Autumn Equinox, by Jabbour Douaihy

In Lebanon, in the mid-80s, an unnamed young man writes in his diary.  He has studied in the US and sometimes writes to the girl he met there, but since he doesn't know her address and she can't write to him anyway, he's sending his letters into a void.  He has no job.  He's trying to improve his life -- he makes his mom and sister sit for three formal meals a day, throws out nearly all his books, and practices sitting so that he'll look confident.  All summer, as violence simmers under the village's ordinary life, he makes strange attempts at normalcy and writes about his life and his relatives, and his diary ends on the autumn equinox.

This is kind of a quiet but odd little novel, and although it's set in the middle of the Lebanese civil war, that war only breaks in to the story a few times.  The diarist seems like an ordinary young man at first, but his actions get stranger as the summer goes on.  Various quotations I liked:
I sometimes think that since we've laid down our arms and made peace with our enemies, Uncle Mansour lives only to prove his suspicions that life is a series of ambushes.  I don't think he's totally wrong about that.

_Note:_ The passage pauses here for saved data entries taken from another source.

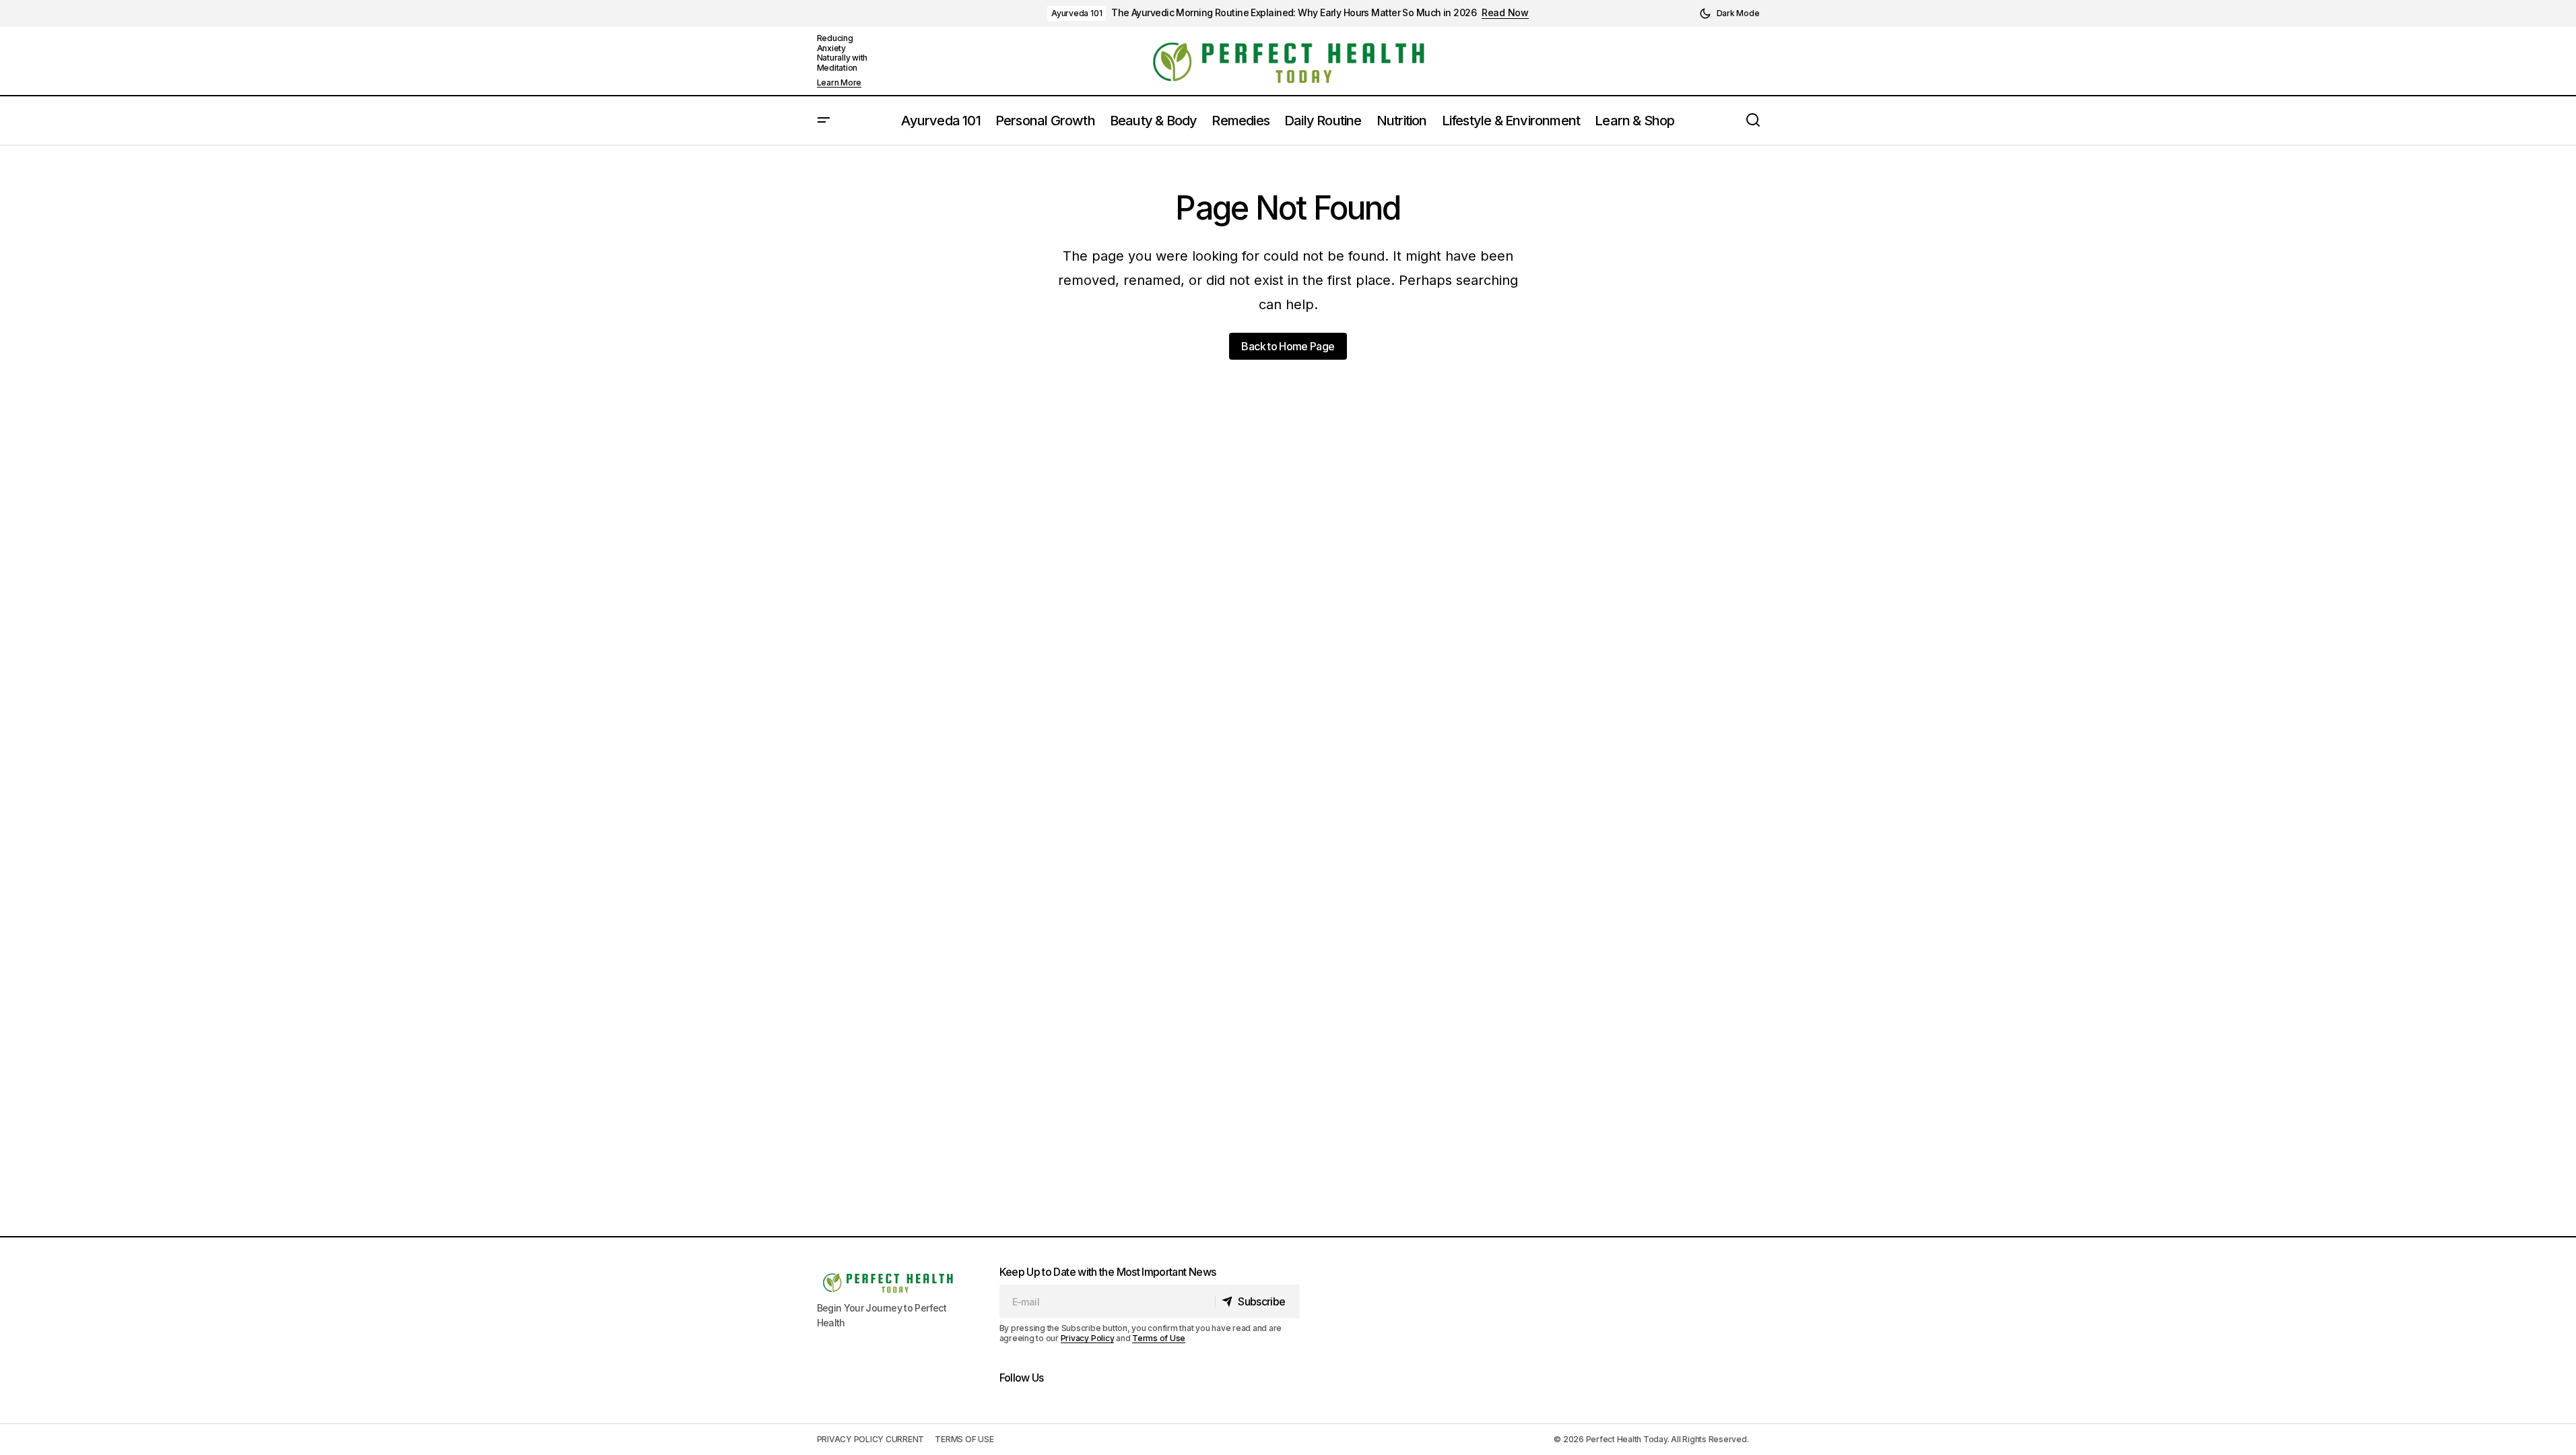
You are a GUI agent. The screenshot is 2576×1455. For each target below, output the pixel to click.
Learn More (839, 83)
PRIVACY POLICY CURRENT (871, 1439)
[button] (1729, 13)
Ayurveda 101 (1076, 13)
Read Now (1505, 12)
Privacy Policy (1088, 1338)
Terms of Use (1158, 1338)
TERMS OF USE (964, 1439)
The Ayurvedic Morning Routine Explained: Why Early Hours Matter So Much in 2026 (1293, 12)
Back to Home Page (1287, 346)
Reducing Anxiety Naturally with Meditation (842, 52)
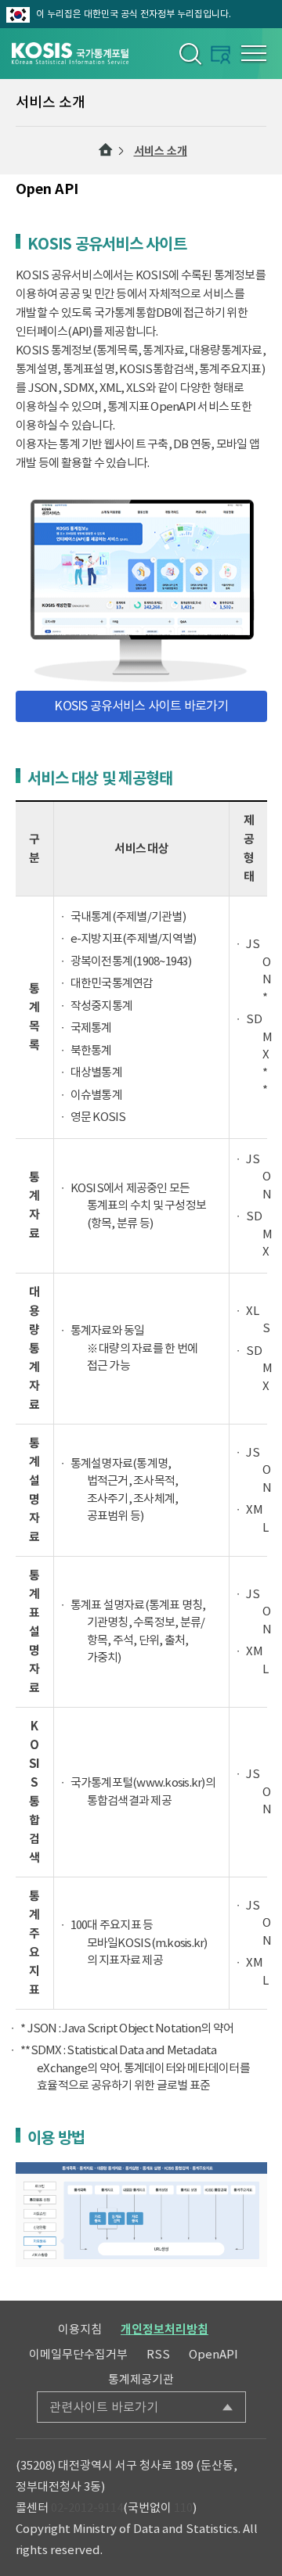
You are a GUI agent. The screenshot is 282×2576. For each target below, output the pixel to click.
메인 (105, 150)
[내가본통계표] (220, 54)
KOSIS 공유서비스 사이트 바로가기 (141, 705)
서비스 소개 (160, 151)
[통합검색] (189, 53)
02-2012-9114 (87, 2507)
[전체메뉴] (253, 53)
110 (183, 2507)
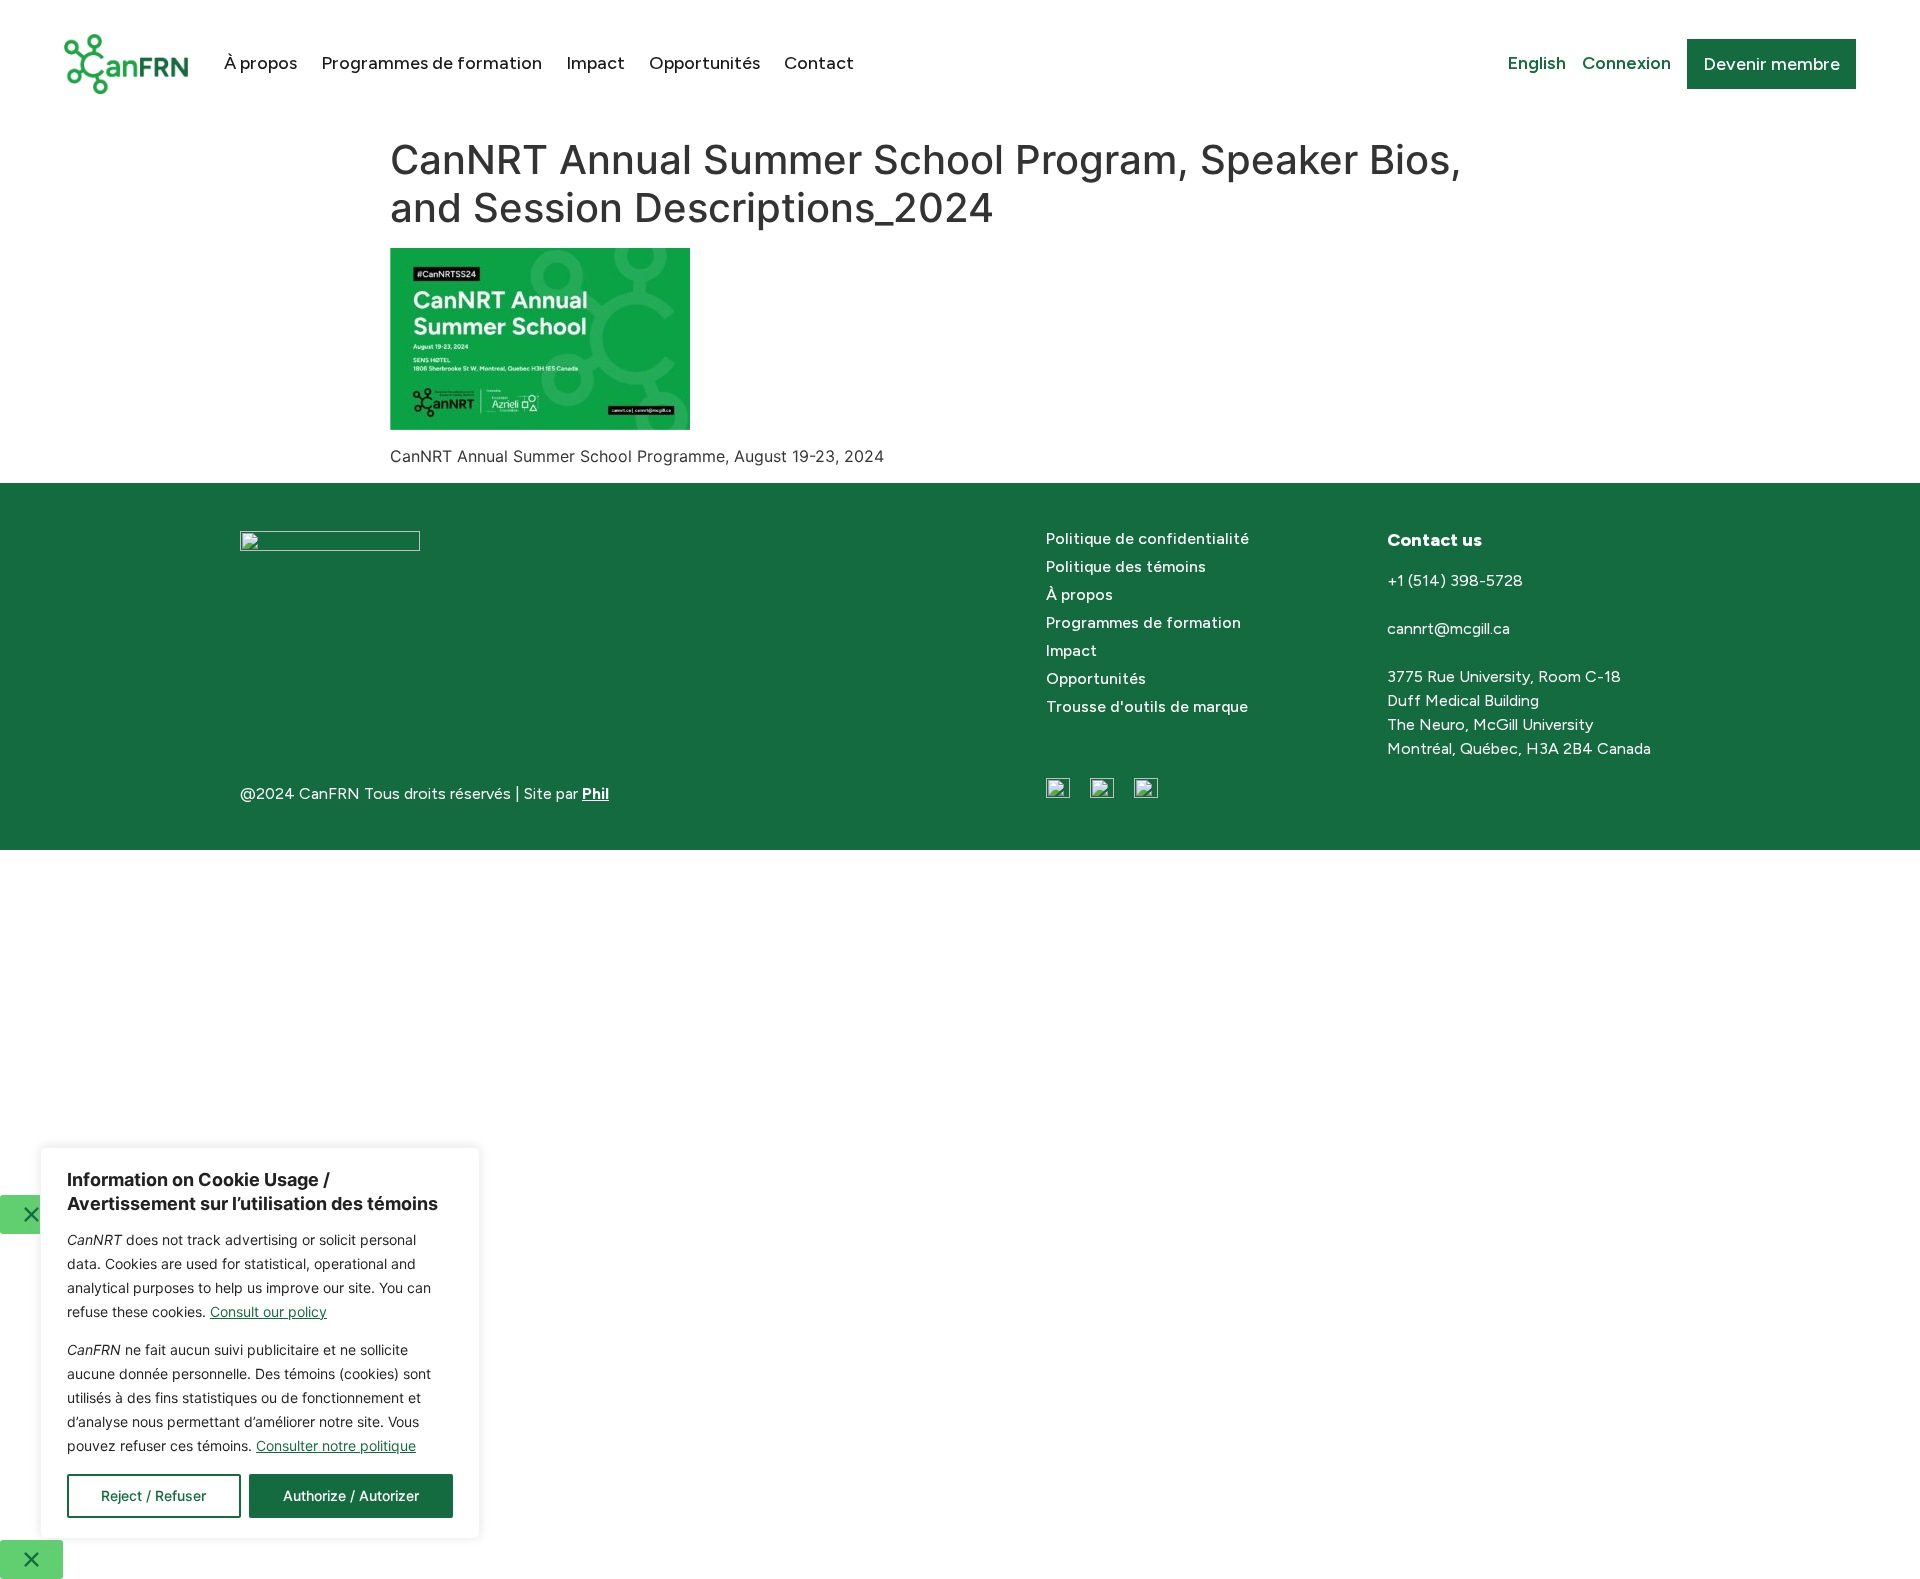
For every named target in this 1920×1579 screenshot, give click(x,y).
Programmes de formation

What she also doesn't know is that I have to finish my project before the autumn equinox arrives, when the orange glow is only a harbinger of the end, and my willpower dissolves, and I become weak and unable to act or make any decisions. Anyway, I think that my mother and sister have been whispering about my change in behavior and has been hoping to marry me off as soon as possible.

...and the others have their own lives, which no one can penetrate, whereas I'm wide open, useless; I watched The Great Gatsby once, and it haunted me for a decade.

That's how I've spent the time, trying to find the perfect way to sit, one which would gather me around myself to be tenacious, alert, and handsome.

I spent yesterday afternoon trying to classify my books. First I set aside the detective novels because they don't leave any room for secrets, and then the modern poetry books because they make a religion out of a secret.

So all I kept were reference books. Today I think reference books make me feel secure, while the other books make me vulnerable. The dictionary organizes the world, and the novel turns it to rubble.

My mother says the signs of winter are beginning to show. I don't care about that because I've completed my plan, and here I am, clean and elegant. My life is smooth and organized. I don't fear the rain or anything else.

This was an intriguing short novel that I enjoyed pretty well. It does make me want to try more Arabic literature, so there you go.